Segment Start: EXTRACTED INFORMATION

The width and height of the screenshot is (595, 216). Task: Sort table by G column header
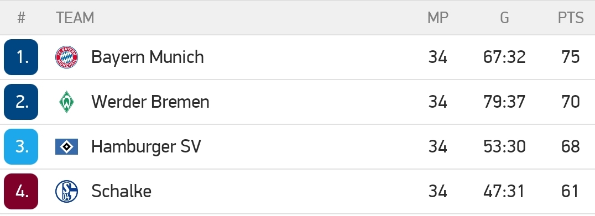point(504,18)
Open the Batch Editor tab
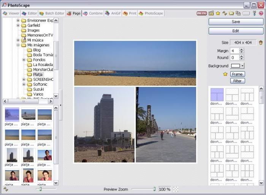 click(x=52, y=13)
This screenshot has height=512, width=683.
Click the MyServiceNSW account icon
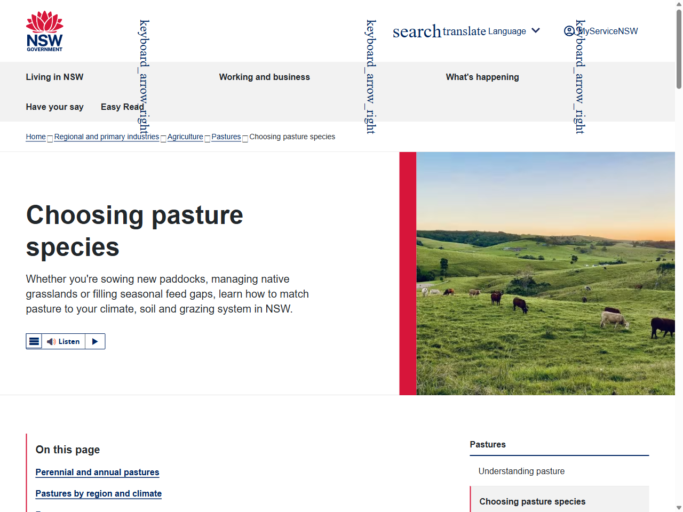[x=570, y=31]

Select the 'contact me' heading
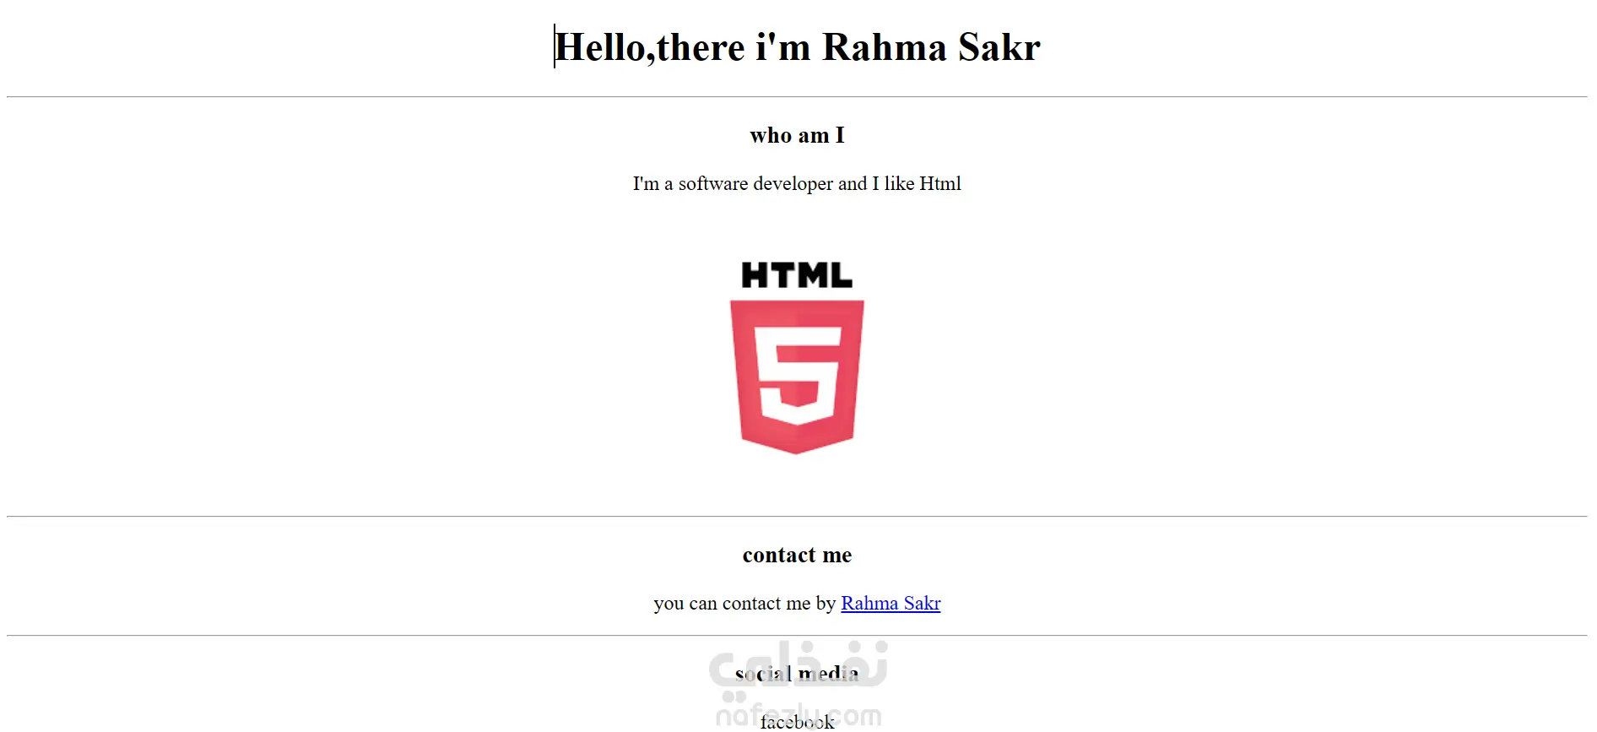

Segment End: EXTRACTED INFORMATION

WHAT THE EXERCISE ASKS:
Write all the entries again word for word, minus the pictures.

RESPONSE:
The width and height of the screenshot is (595, 216). Task: Sort table by G column header
point(504,18)
Open the Batch Editor tab
 click(x=52, y=13)
This screenshot has height=512, width=683.
Click the MyServiceNSW account icon
[x=570, y=31]

Select the 'contact me' heading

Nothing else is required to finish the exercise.